Show that $\{ \mathbb{Z},{\text{ }} * \}$ is an Abelian group.

Show that there is no element of order 2.

Find a proper subgroup of $\{ \mathbb{Z},{\text{ }} * \}$.

Show that the groups $\{ \mathbb{Z},{\text{ }} * \}$ and $\{ \mathbb{Z},{\text{ }} \circ \}$ are isomorphic.

closure: $\{ \mathbb{Z},{\text{ }} * \}$ is closed because $a + b - 3 \in \mathbb{Z}$     R1

identity: $a * e = a + e - 3 = a$     (M1)

$e = 3$     A1

inverse: $a * {a^{ - 1}} = a + {a^{ - 1}} - 3 = 3$     (M1)

${a^{ - 1}} = 6 - a$     A1

associative: $a * (b * c) = a * (b + c - 3) = a + b + c - 6$     A1

$\left( {a{\text{ }}*{\text{ }}b} \right){\text{ }}*{\text{ }}c{\text{ }} = \left( {a{\text{ }} + {\text{ }}b{\text{ }} - {\text{ }}3} \right)*{\text{ }}c{\text{ }} = {\text{ }}a{\text{ }} + {\text{ }}b{\text{ }} + {\text{ }}c{\text{ }} - {\text{ }}6$    A1

associative because $a * (b * c) = (a * b) * c$     R1

$b * a = b + a - 3 = a + b - 3 = a * b$ therefore commutative hence Abelian     R1

hence $\{ \mathbb{Z},{\text{ }} * \}$ is an Abelian group     AG

[9 marks]

if $a$ is of order 2 then $a * a = 2a - 3 = 3$ therefore $a = 3$     A1

which is a contradiction

since $e = 3$ and has order 1     R1

Note:     R1 for recognising that the identity has order 1.

[2 marks]

for example $S = \{ - 6,{\text{ }} - 3,{\text{ }}0,{\text{ }}3,{\text{ }}6 \ldots \}$ or $S = \{ \ldots ,{\text{ }} - 1,{\text{ }}1,{\text{ }}3,{\text{ }}5,{\text{ }}7 \ldots \}$     A1R1

Note:     R1 for deducing, justifying or verifying that $\left\{ {S, * } \right\}$ is indeed a proper subgroup.

[2 marks]

we need to show that $f(a * b) = f(a) \circ f(b)$     R1

$f(a * b) = f(a + b - 3) = a + b - 9$     A1

$f(a) \circ f(b) = (a - 6) \circ (b - 6) = a + b - 9$     A1

hence isomorphic     AG

Note:     R1 for recognising that $f$ preserves the operation; award R1A0A0 for an attempt to show that $f(a \circ b) = f(a) * f(b)$.

[3 marks]
══════
What you will do ▸
Reproduce the group theory solution starting at "since $e = 3$" and ending at "a proper subgroup.", substituting "neutral element" for each occurrence of "identity".

Data listing ▸
══════
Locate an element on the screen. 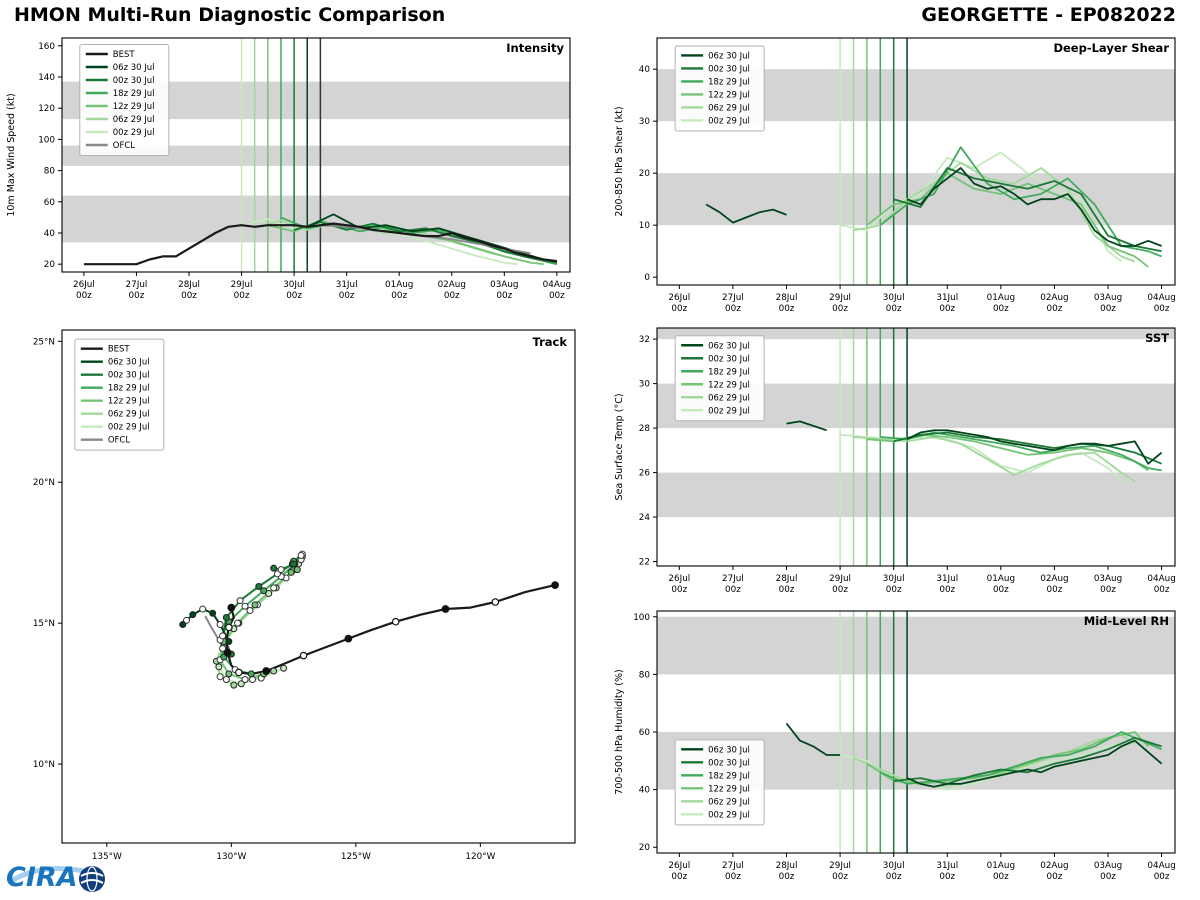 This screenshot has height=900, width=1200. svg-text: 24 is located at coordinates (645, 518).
══════
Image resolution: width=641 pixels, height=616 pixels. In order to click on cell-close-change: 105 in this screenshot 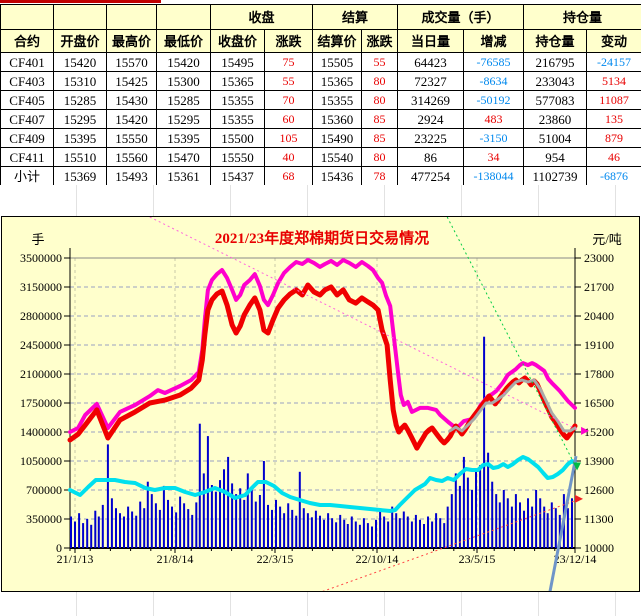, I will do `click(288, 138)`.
══════
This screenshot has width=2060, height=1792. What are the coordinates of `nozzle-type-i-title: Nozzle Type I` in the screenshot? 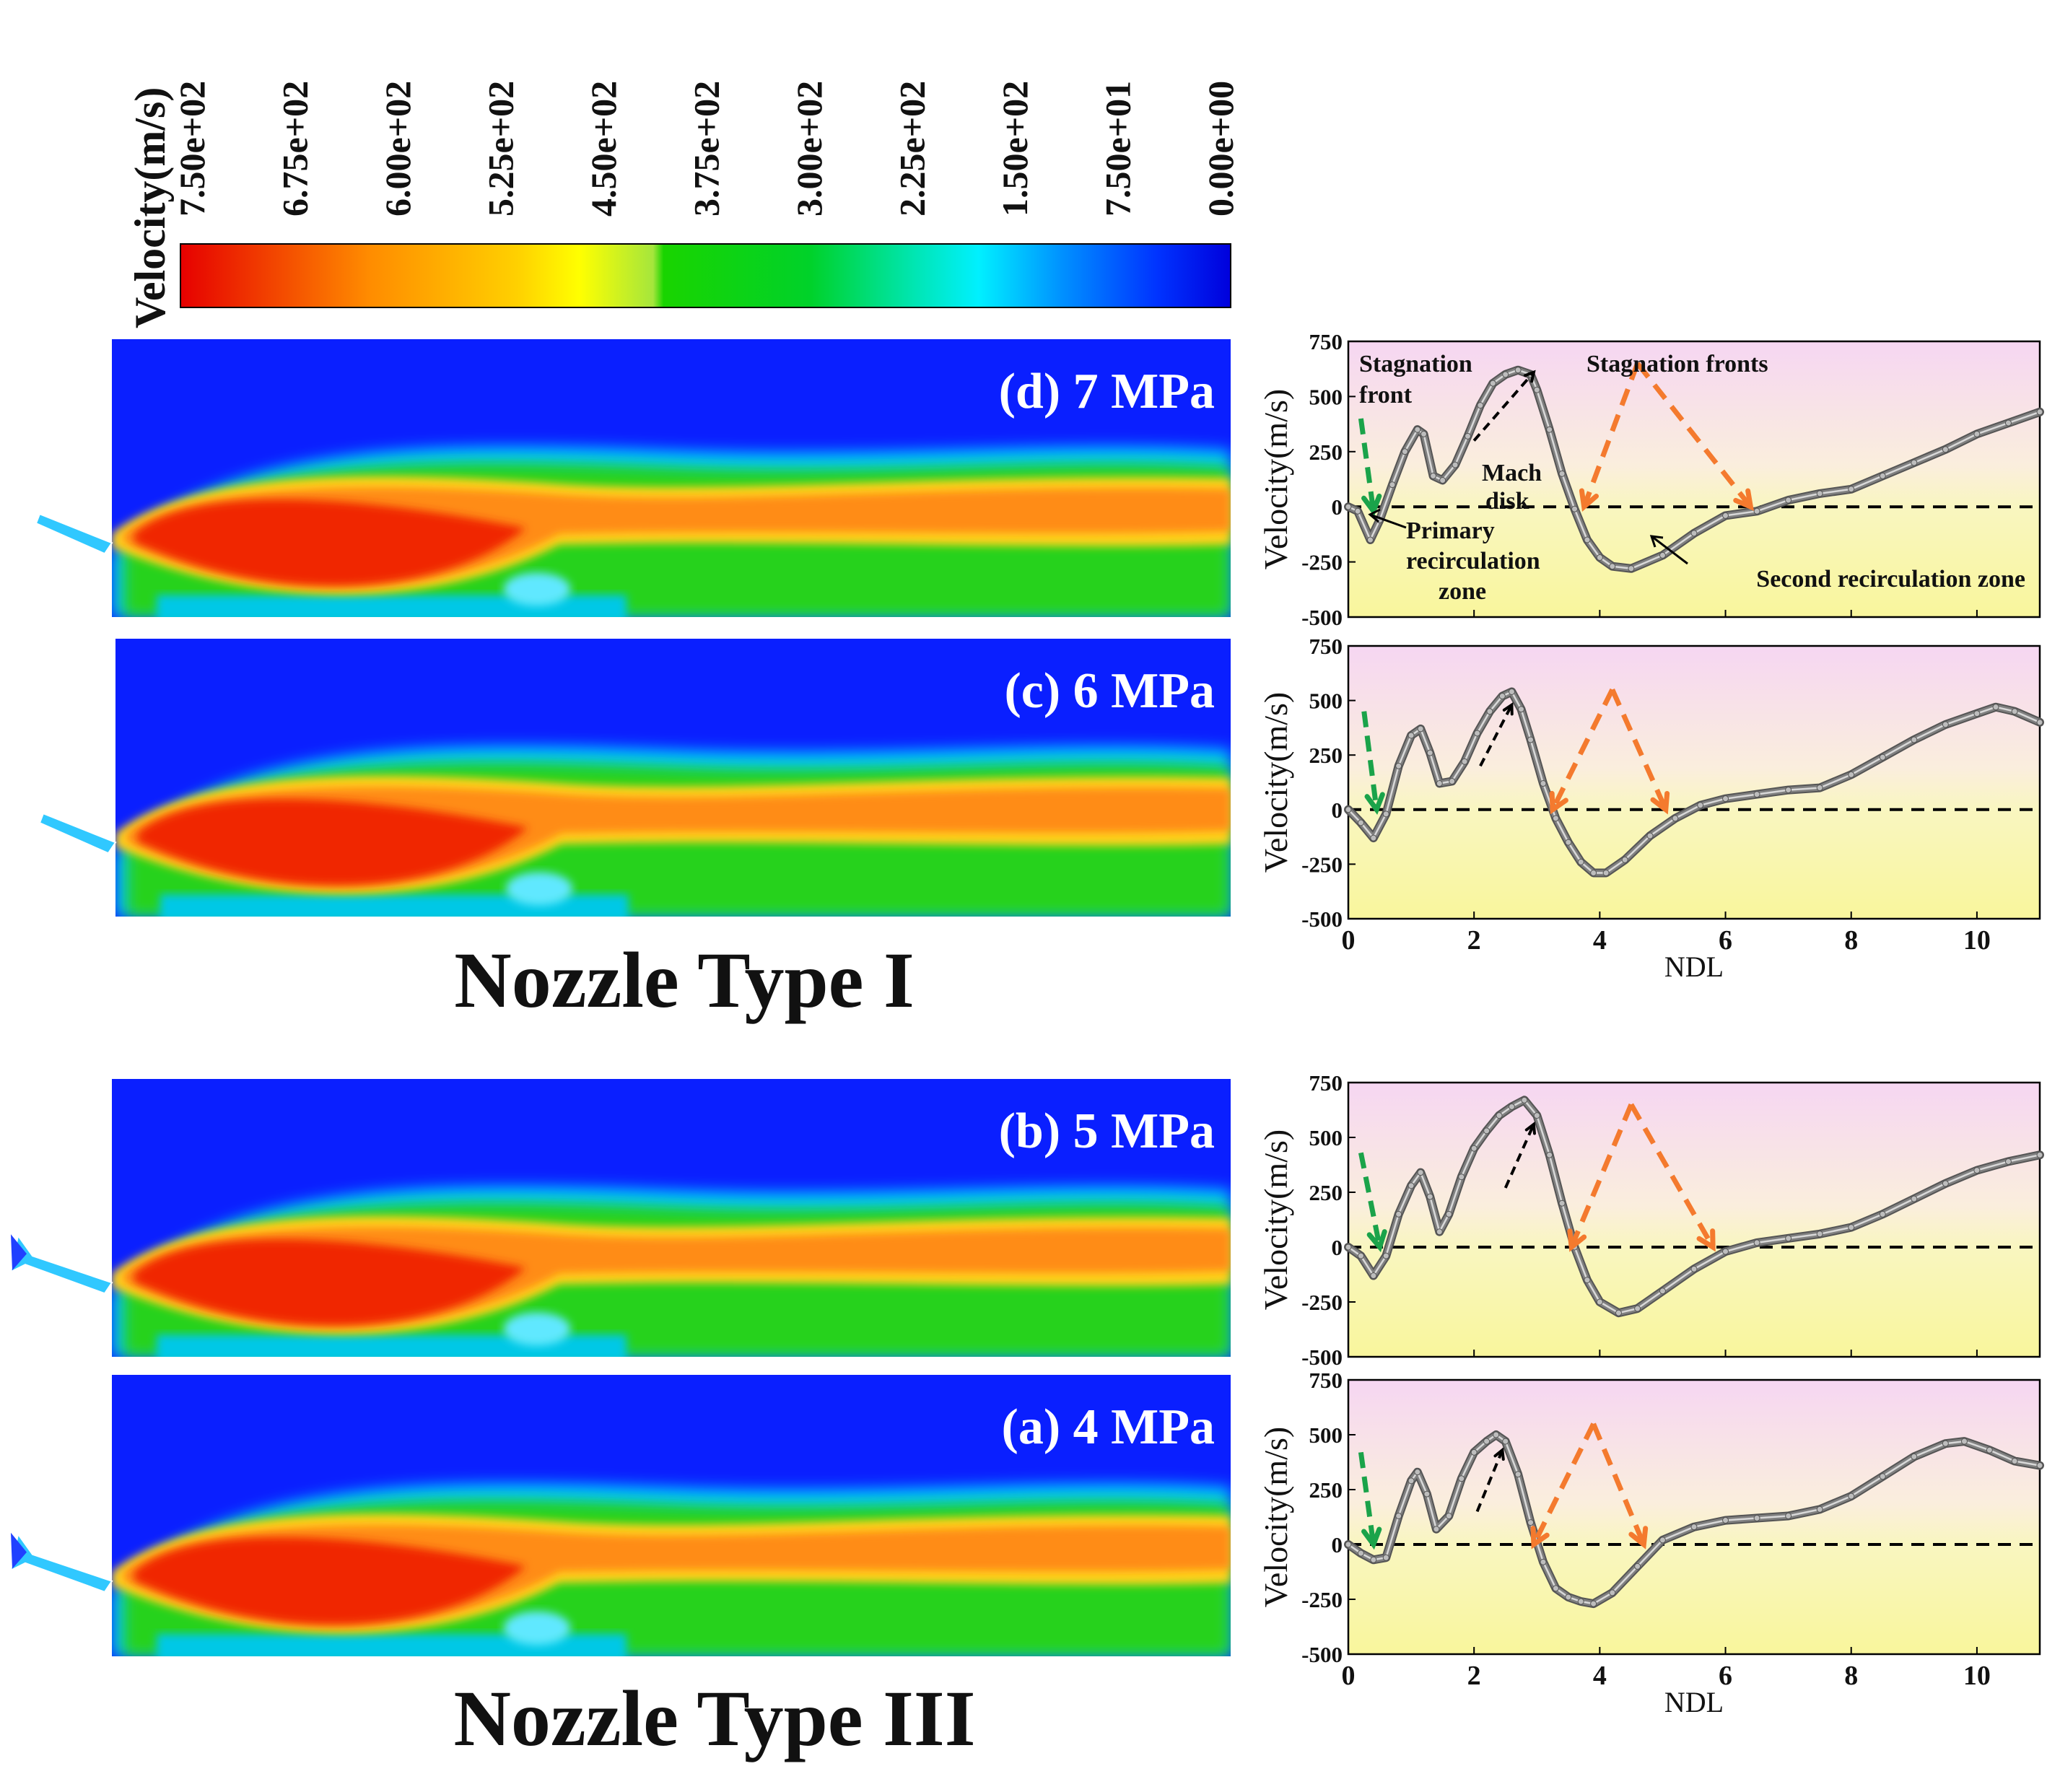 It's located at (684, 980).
══════
Response ▸
since $e = 3$ and has order 1     R1

Note:     R1 for recognising that the neutral element has order 1.

[2 marks]

for example $S = \{ - 6,{\text{ }} - 3,{\text{ }}0,{\text{ }}3,{\text{ }}6 \ldots \}$ or $S = \{ \ldots ,{\text{ }} - 1,{\text{ }}1,{\text{ }}3,{\text{ }}5,{\text{ }}7 \ldots \}$     A1R1

Note:     R1 for deducing, justifying or verifying that $\left\{ {S, * } \right\}$ is indeed a proper subgroup.